2. 環狀核酸酶（ring nuclease）：病毒防御狀態的終止“開關”

III型效應復合物最近被證明可結合入侵病毒的遺傳物質形成一種環狀寡腺苷酸，俗稱第二信使，這一分子會通過CRISPR相關的Rossman折疊結構域結合并激活核糖核酸酶和其他因子來抵抗病毒的入侵，使細胞進入抗病毒狀態。然而這種狀態的持續激活對細胞是不利的，研究人員推測可能存在某種機制，在病毒被清除后關閉這種狀態。2018年9月19日，Malcolm White團隊證實了這一機制，一種被稱為環狀核酸酶的蛋白可特異性地切割環裝寡腺苷酸，從而終止抗病毒狀態。環狀核酸酶的鑒定增加了人們對CRISPR系統的理解 [4]。
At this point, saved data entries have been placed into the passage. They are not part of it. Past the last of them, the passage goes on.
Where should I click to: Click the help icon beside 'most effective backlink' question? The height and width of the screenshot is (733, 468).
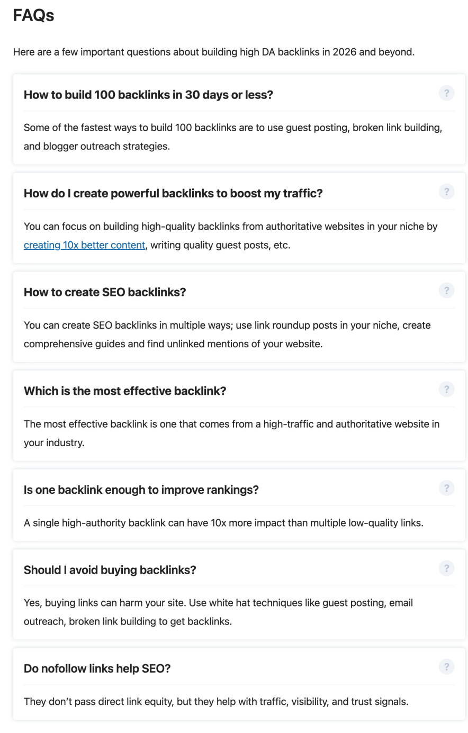pos(446,389)
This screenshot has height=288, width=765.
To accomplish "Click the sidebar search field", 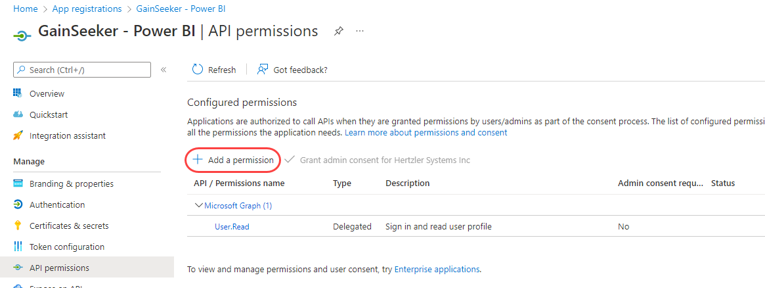I will (82, 70).
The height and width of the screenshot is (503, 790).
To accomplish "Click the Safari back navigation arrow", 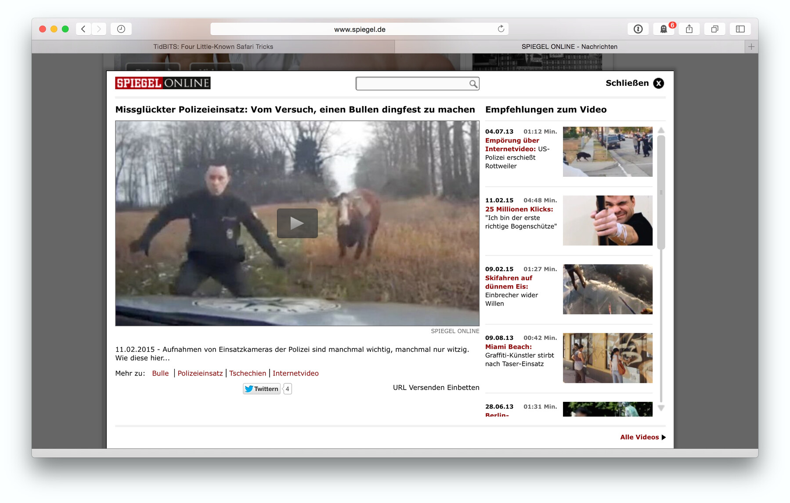I will [x=83, y=29].
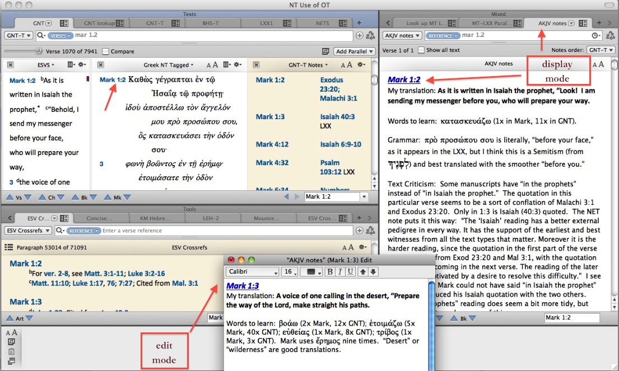Click the history clock icon in AKJV notes search bar
619x371 pixels.
tap(593, 34)
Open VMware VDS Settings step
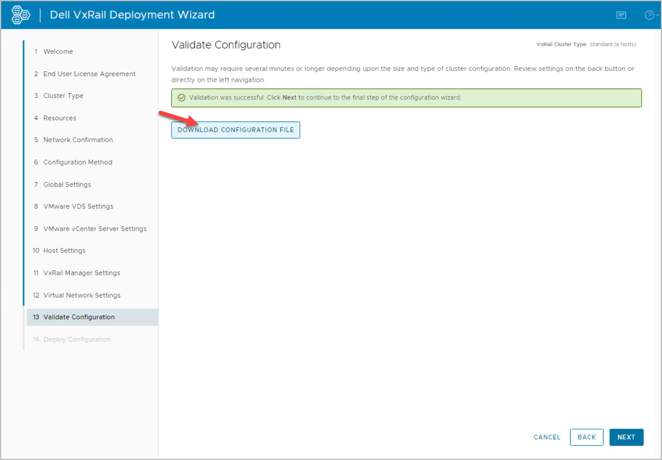 [78, 206]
3. Cas14: 目前最小型Cas蛋白，為疾病診斷又添一利器

2018年10月18日，Jenifer Doudna團隊發現了迄今為止最小的功能性CRISPR系統---Cas14上。Cas14只有400-700個氨基酸，但它同Cas12和Cas13一樣，能夠靶向切割單鏈DNA ( ssDNA )，且沒有限制性序列要求，因而會盲目地切割細胞內所有的ssDNA。這一特性使得高保真單核苷酸多態性基因分型成為可能。通過進一步的改進，可以為目前已有的診斷系統（DETECTR）提供更多的選擇[5]。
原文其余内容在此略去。